The pandemic forced many tribes to close their casino operations, and subsequent business loss insurance claims were denied in most cases.

But some tribes have found success in court by filing and winning lawsuits against insurers that denied their business interruption claims.

Courts have been inconsistent in deciding these claims. State law and details and interpretation of insurance policy language can often be the deciding factor.

Tribes should consider several factors before they proceed with a business loss insurance claim and, if the claim is denied, any follow up litigation.


Insurers might deny claims due to the interpretation of policy language, which may or may not be clear. Some policies have virus exclusions, for example, while others do not. Some explicitly provide coverage for government-ordered shutdowns, while others do not specify either way.

Some hospitality industry businesses have extended coverage related to disease and contagion but may still be denied by insurers depending on why their business closed.

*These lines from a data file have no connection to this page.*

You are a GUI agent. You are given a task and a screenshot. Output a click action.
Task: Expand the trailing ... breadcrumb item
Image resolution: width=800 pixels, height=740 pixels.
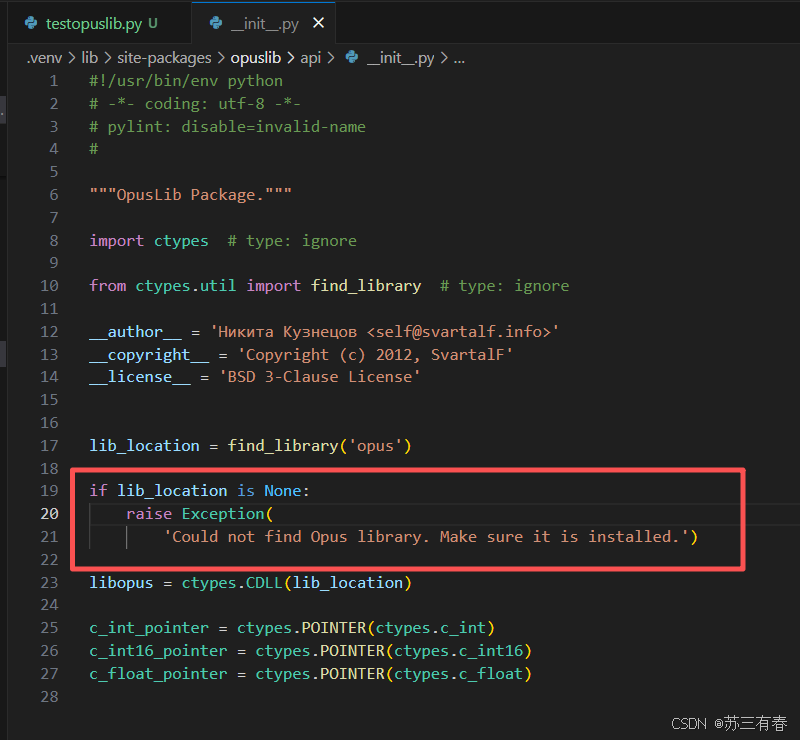(459, 58)
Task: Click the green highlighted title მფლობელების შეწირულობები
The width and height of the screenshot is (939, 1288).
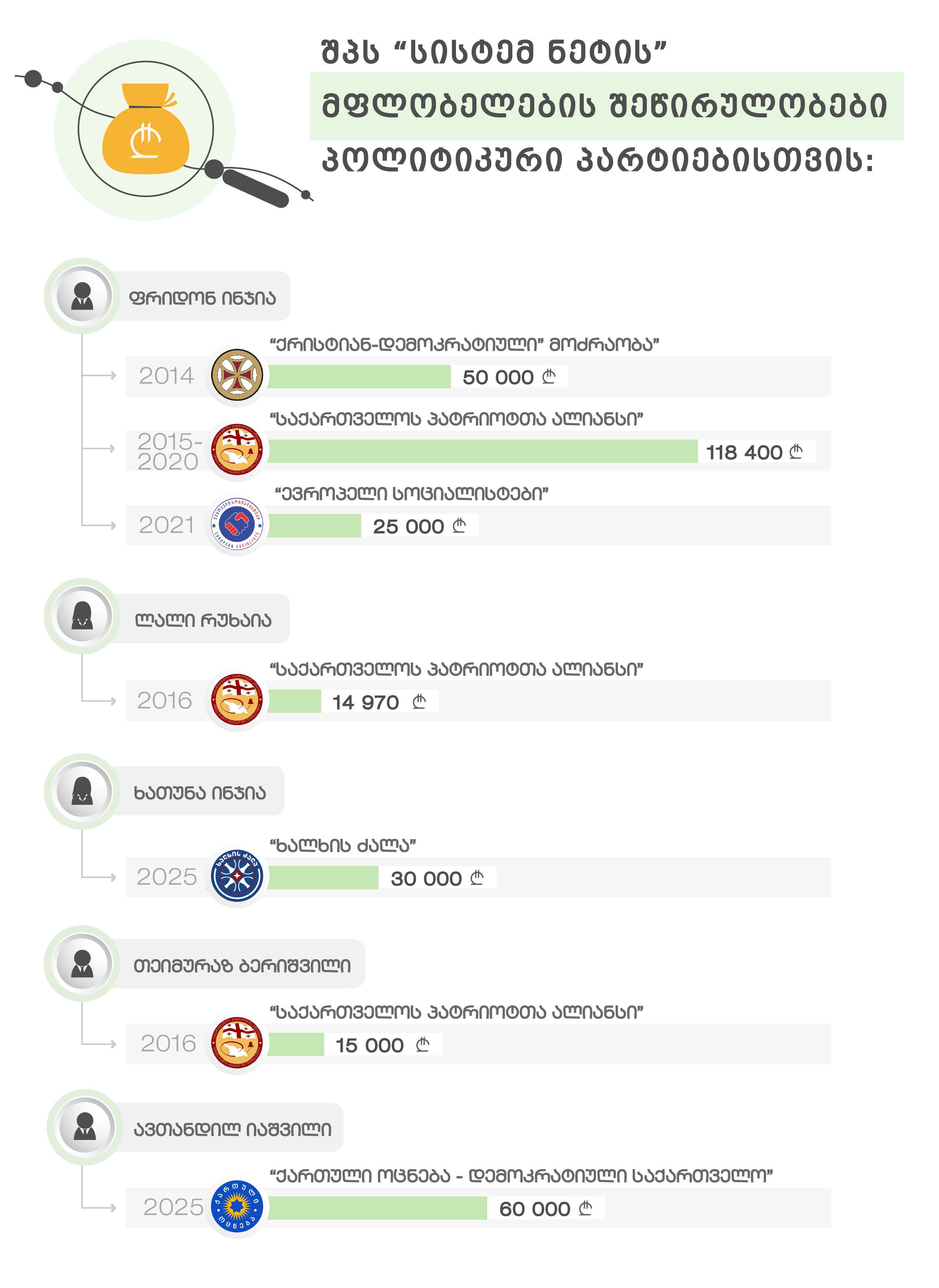Action: 605,106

If the closure is directly because of a government shutdown and not an actual infection or contagion at the business, that could determine whether a claim is denied or accepted.

Insurers have won court cases because a business closure was due to government order, not an infection at the actual business. They have also won claims by arguing the COVID-19 pandemic did not result in physical loss or damage to a business, and therefore lost revenue is not covered under all-risk policies.

At least one tribe lost a lawsuit based on the court’s focus on a policy reference to “physical” damage to a business. The court interpreted that the reference imposes a requirement that the damage actually be tangible. Damage from a storm, for example, is tangible. The pandemic, while costly to the business, doesn’t result in physical damage, the court ruled.

Success in court

Even if claims have been denied by insurers, some tribal casinos and other businesses have found legal footing in court to reverse those decisions.

The Cherokee Nation won its suit in Oklahoma because it was able to draw a distinction between physical loss and physical damage. Even though there was no physical damage to the casino, the court ruled there was physical loss as a result of the pandemic depriving the use of the property for its intended use.

The Choctaw Nation won its claim in court based mainly on the word “all” being included in its reference to risk of physical loss or damage. “All risk of direct physical loss or damage” is different than “direct physical loss or damage,” the court found, and it ruled in the tribe’s favor.

Both cases are examples of one word or a varied interpretation of a word or phrase can determine the outcome for coverage.

What’s next?

As lawsuits for business interruption claims continue, they likely will be decided by language in policies, facts and circumstances of the case and the courts’ view of the pandemic as it relates to insurance.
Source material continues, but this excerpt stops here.